Role of the COOH-terminal B-chain domain in insulin-receptor interactions. Identification of perturbations involving the insulin mainchain.

Previous studies have suggested that the COOH-terminal pentapeptide of the insulin B-chain can play a negative role in ligand-receptor interactions involving insulin analogs having amino acid replacements at position B25 (Nakagawa, S. H., and Tager, H. S. (1986) J. Biol. Chem. 261, 7332-7341). We undertook by the current investigations to identify the molecular site in insulin that induces this negative effect and to explore further the importance of conformational changes that might occur during insulin-receptor interactions.
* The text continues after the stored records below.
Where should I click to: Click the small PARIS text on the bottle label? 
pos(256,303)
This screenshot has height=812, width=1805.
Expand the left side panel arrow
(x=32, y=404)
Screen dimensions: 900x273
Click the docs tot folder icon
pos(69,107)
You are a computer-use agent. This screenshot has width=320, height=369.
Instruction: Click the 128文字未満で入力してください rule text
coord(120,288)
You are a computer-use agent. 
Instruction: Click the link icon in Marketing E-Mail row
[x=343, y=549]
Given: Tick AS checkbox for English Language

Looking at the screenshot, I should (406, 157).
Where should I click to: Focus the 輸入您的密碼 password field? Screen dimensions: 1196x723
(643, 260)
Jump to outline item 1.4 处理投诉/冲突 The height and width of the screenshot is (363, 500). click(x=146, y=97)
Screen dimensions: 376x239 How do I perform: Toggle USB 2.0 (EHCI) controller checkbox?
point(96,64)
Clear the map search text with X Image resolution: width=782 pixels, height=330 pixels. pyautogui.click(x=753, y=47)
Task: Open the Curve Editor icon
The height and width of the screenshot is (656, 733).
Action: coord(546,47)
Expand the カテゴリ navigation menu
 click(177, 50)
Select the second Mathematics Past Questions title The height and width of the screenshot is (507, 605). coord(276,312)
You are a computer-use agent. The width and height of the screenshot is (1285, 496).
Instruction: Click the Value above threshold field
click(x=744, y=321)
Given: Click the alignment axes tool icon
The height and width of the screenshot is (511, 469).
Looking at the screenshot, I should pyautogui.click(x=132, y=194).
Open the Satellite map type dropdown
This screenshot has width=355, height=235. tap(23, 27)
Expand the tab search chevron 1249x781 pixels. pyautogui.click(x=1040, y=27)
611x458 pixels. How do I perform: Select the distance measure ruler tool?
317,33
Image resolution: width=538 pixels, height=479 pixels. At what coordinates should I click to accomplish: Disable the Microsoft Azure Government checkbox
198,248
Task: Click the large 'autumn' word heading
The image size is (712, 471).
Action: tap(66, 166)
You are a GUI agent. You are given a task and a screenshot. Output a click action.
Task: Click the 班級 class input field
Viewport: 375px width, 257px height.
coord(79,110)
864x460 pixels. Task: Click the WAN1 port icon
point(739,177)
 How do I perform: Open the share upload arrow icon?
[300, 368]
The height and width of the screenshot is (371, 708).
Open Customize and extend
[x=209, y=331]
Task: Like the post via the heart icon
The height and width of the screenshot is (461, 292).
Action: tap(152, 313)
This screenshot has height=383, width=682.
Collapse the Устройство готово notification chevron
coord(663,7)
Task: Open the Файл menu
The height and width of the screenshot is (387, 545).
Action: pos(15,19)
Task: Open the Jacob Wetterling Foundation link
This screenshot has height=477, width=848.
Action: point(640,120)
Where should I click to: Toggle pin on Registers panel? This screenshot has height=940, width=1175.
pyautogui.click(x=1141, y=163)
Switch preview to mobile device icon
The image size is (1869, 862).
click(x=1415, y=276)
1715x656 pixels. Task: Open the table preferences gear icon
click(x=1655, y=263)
By use of semisynthetic insulin analogs containing amino acid replacements or deletions and of isolated canine hepatocytes, we show here that (a) the markedly decreased affinity of receptor for insulin analogs in which PheB25 is replaced by Ser is apparent for analogs in which up to 3 residues of the insulin B-chain have been deleted, but is progressively reversed in the corresponding des-tetrapeptide and des-pentapeptide analogs, and (b) unlike the case for deletion of TyrB26 and ThrB27, replacement of residue TyrB26 or ThrB27 has no effect to reverse the decreased affinity of full length analogs containing Ser for Phe substitutions at position B25. Additional experiments demonstrated that introduction of a cross-link between Lys epsilon B29 and Gly alpha A1 of insulin decreases the affinity of ligand-receptor interactions whether or not PheB25 is replaced by Ser. We conclude that the negative effect of the COOH-terminal B-chain domain on insulin-receptor interactions arises in greatest part from the insulin mainchain near the site of the TyrB26-ThrB27 peptide bond and that multiple conformational perturbations may be necessary to induce a high-affinity state of receptor-bound insulin.